According to Joseph Campbell, Lithuanian archeologist Marija Gimbutas unlocked the “meaning of the mythology of a previously undocumented era”-- the prehistoric goddess-religion and earth-centered culture at the root of Western civilization. Her research into Neolithic artifacts from sites across Europe offers interpretive keys to a mythology that corresponds to the deepest archetypal layers of the collective unconscious. Working in the decades prior to her publications, Jung and many of his followers relied on subsequent periods in history as a lens through which to see the psyche. Indeed, Gimbutas articulated this issue, claiming that Neumann’s description of the Archetypal Feminine “is based on a post-Indo-European religious ideology after the image of the Goddess had suffered a profound and largely debasing transformation.” Expanding accepted critical foundations and horizons of meaning, Gimbutas’ work implies a new hermeneutic to reimagine Jung’s seminal concepts such as archetypes, consciousness and the dynamics of symbols.

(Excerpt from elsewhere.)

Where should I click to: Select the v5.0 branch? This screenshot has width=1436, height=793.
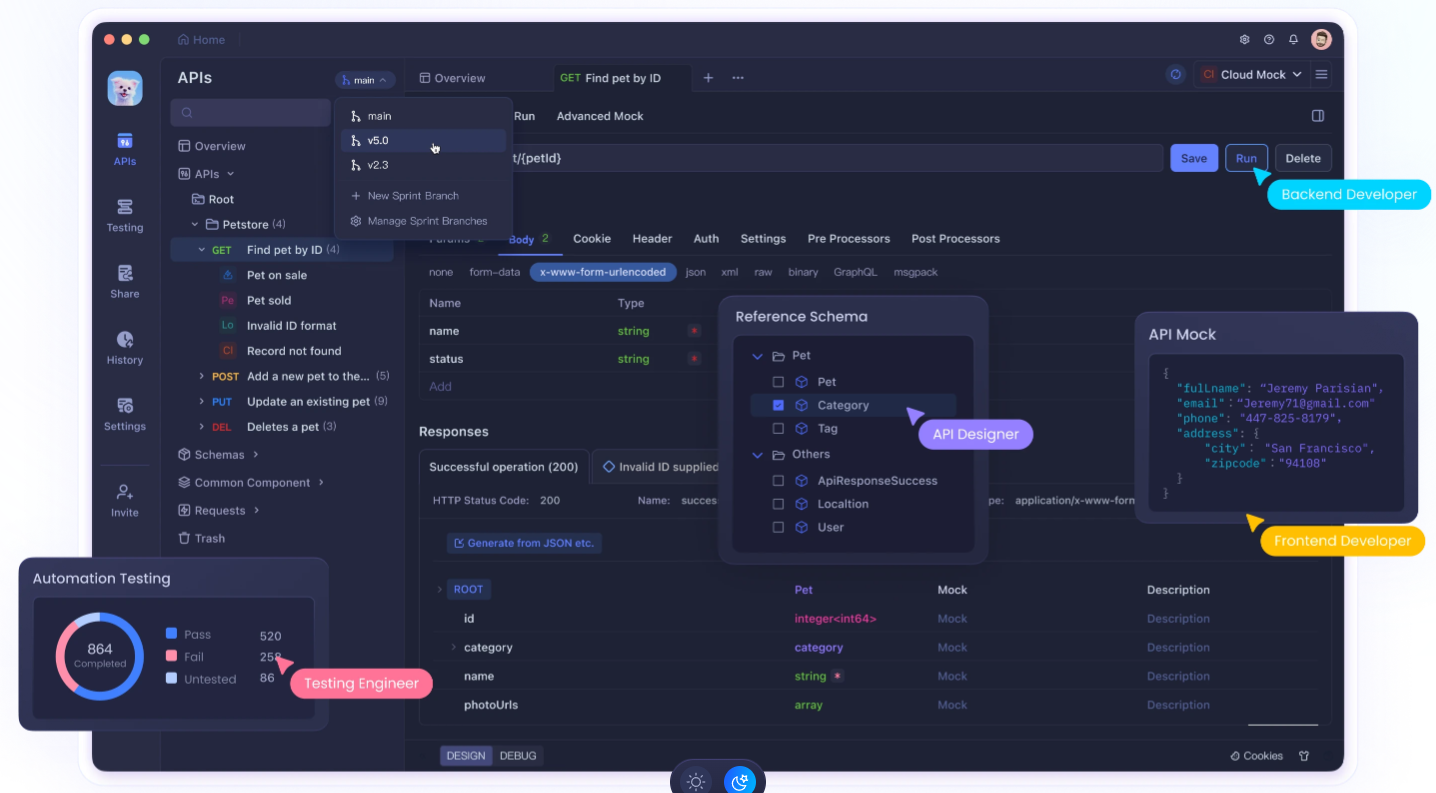click(x=378, y=141)
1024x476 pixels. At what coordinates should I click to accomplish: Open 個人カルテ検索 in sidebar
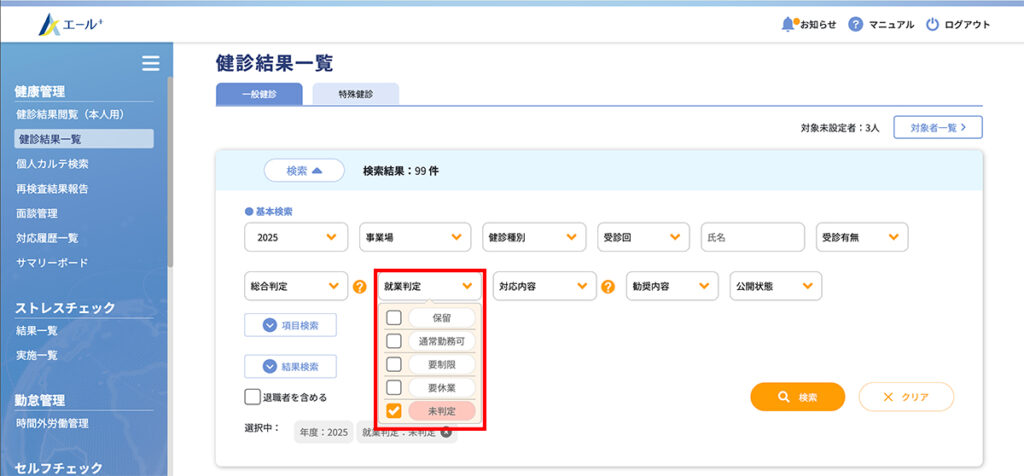point(52,164)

This paper begins with a review of Gimbutas’ classification of prehistoric Goddess symbols into four distinct themes: Life Giving, Renewing and Eternal Earth, Death and Regeneration, Energy and Unfolding. Her categories will be compared to Toni Wolff’s ancient Greek-based description of four feminine archetypes: Maternal, Amazon, Hetaira and Mediumistic. Then, using Gimbutas’ thesis, contributors to the Jungian canon will be reconsidered including: Neumann’s description of the mythological stages in the evolution of consciousness; Edinger’s model of the ego-Self axis; and Bernstein’s more recent observation of an evolutionary “spectrum of reality, a borderland” bridging the Cartesian mind-body divide. Extending Bernstein’s ideas, I argue that an understanding of a Gimbutas-informed psychic life cycle connecting us with our indigenous human roots has value for the healing process. The conclusion will provide examples of case studies which demonstrate how this new theoretical model can be applied to the clinical practice of analytical psychology.

Presenter Bio:

Maude Davis, MA, is a Ph.D. candidate in Expressive Art Therapy, Education and Social Change at European Graduate School, Saas Fee Switzerland; and a Diploma Candidate at the CG Jung Institiute in Zurich. A clinician at the Living Arts Counseling Center, Maude is a therapist-director of Self-Revelatory Theater pieces. Maude developed a Jungian-based drama and expressive arts therapy technique: Psyche’s Cabaret.